CU Boulder’s Office of Postdoctoral Affairs (OPA), in partnership with the Postdoctoral Association of Colorado Boulder (PAC Boulder), is offering both virtual and in-person activities throughout the week of Sept. 19–23, including a celebratory kickoff luncheon and bowling and billiards in the UMC. Registration is encouraged for each event.
Now in its 13th year, National Postdoctoral Appreciation Week (NPAW) is annually sponsored by the National Postdoctoral Association, of which all CU Boulder postdocs are members, to highlight postdoc research, scholarly and creative impact.
Chancellor’s Postdoctoral Fellowship for Diversity
The week also coincides with OPA currently soliciting applications for the Chancellor’s Postdoctoral Fellowship for Diversity through November 1. The fellowship program aims to enhance faculty diversity at CU Boulder by serving as a pipeline to tenure-track positions for researchers and scholars from a variety of backgrounds, races, ethnicities and historically excluded populations.

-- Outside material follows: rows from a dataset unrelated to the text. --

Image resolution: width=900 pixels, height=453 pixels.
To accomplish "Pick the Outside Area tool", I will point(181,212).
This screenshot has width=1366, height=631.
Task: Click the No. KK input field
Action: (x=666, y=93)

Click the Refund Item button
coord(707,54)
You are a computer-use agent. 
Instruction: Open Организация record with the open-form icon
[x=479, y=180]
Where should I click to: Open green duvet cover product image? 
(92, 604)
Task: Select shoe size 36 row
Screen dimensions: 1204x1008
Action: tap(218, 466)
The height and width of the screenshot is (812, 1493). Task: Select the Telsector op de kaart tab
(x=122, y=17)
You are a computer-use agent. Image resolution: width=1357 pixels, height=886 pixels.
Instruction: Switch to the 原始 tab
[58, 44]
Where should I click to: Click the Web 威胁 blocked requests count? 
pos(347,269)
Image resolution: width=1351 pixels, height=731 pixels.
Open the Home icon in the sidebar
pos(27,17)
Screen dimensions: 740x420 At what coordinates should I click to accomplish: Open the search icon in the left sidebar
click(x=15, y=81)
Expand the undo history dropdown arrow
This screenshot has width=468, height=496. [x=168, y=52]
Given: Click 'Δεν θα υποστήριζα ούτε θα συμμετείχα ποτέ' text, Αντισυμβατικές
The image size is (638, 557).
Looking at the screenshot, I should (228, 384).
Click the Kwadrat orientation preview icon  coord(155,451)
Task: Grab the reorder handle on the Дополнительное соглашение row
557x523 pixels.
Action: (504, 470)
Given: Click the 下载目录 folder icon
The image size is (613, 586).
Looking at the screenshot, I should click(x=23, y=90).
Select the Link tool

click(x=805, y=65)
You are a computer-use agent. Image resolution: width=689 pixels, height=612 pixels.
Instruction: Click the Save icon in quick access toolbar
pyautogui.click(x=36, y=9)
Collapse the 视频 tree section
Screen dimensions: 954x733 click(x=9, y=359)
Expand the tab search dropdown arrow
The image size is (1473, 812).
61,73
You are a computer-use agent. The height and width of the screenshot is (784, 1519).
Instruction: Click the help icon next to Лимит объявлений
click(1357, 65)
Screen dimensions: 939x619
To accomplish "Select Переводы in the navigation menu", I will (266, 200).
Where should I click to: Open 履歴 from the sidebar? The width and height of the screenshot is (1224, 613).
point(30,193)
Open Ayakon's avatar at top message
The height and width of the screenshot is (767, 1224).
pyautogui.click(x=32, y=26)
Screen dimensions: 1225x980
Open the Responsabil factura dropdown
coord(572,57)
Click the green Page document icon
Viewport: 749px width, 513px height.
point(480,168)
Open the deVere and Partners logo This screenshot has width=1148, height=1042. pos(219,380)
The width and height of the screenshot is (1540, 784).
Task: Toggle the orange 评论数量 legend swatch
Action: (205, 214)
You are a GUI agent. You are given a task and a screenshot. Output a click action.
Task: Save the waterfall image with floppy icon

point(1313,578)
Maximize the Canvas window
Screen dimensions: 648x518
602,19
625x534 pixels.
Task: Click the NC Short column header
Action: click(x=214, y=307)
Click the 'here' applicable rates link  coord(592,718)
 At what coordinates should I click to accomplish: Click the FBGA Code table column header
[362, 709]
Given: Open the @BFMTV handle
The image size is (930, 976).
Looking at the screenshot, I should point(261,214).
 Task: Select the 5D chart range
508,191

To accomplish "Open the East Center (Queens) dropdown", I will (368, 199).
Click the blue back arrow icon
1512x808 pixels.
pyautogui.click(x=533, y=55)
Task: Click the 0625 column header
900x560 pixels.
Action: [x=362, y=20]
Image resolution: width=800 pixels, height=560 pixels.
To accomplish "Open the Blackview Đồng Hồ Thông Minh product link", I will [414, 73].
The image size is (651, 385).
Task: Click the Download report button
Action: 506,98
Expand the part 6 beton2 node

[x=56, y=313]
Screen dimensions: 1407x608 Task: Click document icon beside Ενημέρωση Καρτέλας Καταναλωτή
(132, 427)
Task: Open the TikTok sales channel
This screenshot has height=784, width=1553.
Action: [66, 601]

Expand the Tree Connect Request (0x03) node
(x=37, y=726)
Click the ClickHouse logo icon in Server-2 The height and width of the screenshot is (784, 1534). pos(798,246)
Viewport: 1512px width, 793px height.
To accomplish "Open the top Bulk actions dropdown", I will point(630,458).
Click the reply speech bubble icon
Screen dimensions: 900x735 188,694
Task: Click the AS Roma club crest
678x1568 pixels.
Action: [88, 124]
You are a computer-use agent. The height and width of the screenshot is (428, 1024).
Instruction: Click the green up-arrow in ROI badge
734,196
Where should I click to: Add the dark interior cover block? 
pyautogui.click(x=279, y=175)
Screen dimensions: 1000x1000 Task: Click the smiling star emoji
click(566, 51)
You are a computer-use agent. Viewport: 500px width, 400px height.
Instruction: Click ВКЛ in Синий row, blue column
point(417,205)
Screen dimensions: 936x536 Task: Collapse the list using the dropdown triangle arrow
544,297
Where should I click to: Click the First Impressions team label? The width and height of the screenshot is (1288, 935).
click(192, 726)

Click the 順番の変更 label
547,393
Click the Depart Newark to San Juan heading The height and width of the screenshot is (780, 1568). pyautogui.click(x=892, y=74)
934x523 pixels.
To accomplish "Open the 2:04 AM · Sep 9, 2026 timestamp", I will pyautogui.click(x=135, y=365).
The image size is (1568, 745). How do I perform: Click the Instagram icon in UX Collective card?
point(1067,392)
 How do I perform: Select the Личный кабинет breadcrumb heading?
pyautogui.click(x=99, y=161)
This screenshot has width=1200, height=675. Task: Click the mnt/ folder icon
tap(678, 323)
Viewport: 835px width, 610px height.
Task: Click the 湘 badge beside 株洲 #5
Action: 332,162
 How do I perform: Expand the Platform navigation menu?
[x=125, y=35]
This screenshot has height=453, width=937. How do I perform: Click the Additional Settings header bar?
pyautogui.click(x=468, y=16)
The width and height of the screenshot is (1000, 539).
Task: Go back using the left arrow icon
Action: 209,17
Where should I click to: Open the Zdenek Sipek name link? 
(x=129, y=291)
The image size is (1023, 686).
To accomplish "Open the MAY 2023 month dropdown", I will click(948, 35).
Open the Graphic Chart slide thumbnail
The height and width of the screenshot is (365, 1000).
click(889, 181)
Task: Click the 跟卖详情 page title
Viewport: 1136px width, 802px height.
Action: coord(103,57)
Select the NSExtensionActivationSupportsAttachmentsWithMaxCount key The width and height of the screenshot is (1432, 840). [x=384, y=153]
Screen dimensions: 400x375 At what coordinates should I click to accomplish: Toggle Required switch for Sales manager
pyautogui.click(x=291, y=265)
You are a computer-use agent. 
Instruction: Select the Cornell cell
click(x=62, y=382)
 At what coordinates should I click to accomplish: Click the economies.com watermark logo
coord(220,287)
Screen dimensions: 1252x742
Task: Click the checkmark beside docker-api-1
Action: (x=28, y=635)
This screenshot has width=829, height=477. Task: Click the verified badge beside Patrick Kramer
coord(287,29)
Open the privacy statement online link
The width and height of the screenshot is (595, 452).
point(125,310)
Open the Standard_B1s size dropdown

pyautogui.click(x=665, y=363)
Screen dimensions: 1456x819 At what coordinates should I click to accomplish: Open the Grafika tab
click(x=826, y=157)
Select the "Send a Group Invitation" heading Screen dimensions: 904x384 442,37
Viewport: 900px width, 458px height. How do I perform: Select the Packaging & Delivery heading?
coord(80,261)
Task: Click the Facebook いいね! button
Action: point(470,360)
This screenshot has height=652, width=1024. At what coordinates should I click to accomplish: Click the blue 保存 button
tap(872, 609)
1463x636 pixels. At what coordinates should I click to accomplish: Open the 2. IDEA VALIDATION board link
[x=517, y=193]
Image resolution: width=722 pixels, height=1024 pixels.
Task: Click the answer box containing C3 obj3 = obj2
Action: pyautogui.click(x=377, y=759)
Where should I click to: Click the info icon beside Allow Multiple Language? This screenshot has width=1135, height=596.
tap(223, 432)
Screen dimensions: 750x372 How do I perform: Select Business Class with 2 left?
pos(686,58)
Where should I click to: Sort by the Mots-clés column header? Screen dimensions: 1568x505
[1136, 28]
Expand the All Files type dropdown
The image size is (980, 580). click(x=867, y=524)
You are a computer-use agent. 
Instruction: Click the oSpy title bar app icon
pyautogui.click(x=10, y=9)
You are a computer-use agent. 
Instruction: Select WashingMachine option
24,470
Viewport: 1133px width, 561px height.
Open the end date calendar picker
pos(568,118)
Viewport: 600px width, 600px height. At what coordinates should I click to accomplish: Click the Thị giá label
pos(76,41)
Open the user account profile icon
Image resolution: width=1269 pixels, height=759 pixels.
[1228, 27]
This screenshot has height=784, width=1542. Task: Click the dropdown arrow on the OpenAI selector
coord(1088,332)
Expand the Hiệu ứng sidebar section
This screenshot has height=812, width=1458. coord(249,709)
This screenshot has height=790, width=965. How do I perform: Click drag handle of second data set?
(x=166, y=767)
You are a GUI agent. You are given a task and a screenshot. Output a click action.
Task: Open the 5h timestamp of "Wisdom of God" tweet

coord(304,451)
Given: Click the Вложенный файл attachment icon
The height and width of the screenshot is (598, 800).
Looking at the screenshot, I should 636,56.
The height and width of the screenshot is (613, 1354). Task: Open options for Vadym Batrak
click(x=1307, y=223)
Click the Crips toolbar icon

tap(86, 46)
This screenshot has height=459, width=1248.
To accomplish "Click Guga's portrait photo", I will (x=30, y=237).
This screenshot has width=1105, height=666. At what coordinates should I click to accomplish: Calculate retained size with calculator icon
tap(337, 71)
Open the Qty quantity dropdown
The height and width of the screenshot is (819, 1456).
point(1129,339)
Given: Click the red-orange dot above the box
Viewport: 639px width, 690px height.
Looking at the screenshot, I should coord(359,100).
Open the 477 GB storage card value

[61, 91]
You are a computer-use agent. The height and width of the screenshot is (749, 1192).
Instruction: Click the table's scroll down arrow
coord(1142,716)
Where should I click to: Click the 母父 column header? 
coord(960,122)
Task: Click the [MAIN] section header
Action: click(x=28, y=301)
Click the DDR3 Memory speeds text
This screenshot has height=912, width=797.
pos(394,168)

Last year’s Chancellor’s Postdoctoral Fellowship for Diversity recipient, Kristella Montiegel, PhD, started this semester in the department of communication under the mentorship of Assistant Professor Natasha Shrikant and Associate Professor David Boromisza-Habashi. Montiegel, who received her doctorate from UCLA in June 2022, is a first-generation Filipina American scholar studying deaf and dis/ability populations.
Outstanding Postdoc of the Year Awardees
This year’s Outstanding Postdoc of the Year awards, honoring postdocs excelling in research productivity, innovation, communication, leadership and advocating for justice, equity, diversity and inclusion, are awarded to Katherine Shulenberger, PhD (Chemistry) and Akira Ichikawa, PhD (Anthropology).
Shulenberger is a postdoctoral associate in the lab of Professor Gordana Dukovic, who praised Shulenberger’s research and publication record in the areas of microscopy and kinetic modeling as “unbelievably accomplished.” Dukovic also highlighted Shulenberger’s teaching and mentoring as going “beyond what is normally expected from PhD students and postdocs,” after receiving overwhelmingly positive feedback from students on her clarity of instruction. In 2021, Shulenberger was awarded the prestigious Cottrell Postdoctoral Fellowship.
Ichikawa, a Mesoamerican archaeologist, was nominated by Professor Arthur Joyce. Ichikawa’s research focuses on human responses to environmental change and community archaeology, and specifically the ancient peoples of El Salvador. Joyce underscored Ichikawa’s leadership role as co-director of the Rio Verde Archaeological Project, which examines climate change and human land use in Mexico, and his ability to communicate effectively with local communities, officials and students. Joyce described Ichikawa as a “distinguished, internationally recognized…highly prolific scholar…and great colleague, collaborator, and mentor.”
Outstanding Postdoc Mentor of the Year Awardees
The Outstanding Postdoc Mentor of the Year awards, recognizing exceptional faculty mentors who regularly engage postdocs, are presented to Assistant Professor Karen Bailey (Environmental Studies) and Professor Lucy Pao (Electrical, Computer & Energy Engineering).
Bailey was nominated by Sarah Walker, PhD, a climate change social scientist, who hailed Bailey as embodying “what it means to be an equitable and inclusive scholar… deeply committed to practicing JEDI principles both within and outside the CU community.” Walker offered a shining description of Bailey’s characteristics, both professionally and personally. “I trust her to prioritize my personal and professional wellbeing. I trust her judgement and expertise. I trust her to hold me accountable and not shy away from providing honest but constructive feedback. But most importantly I trust that after my time working with Karen, I’ll be a better scholar.”
Manuel Pusch, PhD is a postdoc in the Systems and Controls Group working under the supervision of Pao, where they partner on wind energy systems. He described Pao as an excellent mentor, teaching him “how healthy communication works, how to build up and maintain my own research network, how to motivate people and align interests, how to define goals and eventually reach them.” Pusch praised Pao for fostering an environment which is a “collaboration of peers rather than a hierarchical structure” in carrying out research. Pao’s guidance with Pusch’s faculty job application process ultimately led to an offer he recently accepted.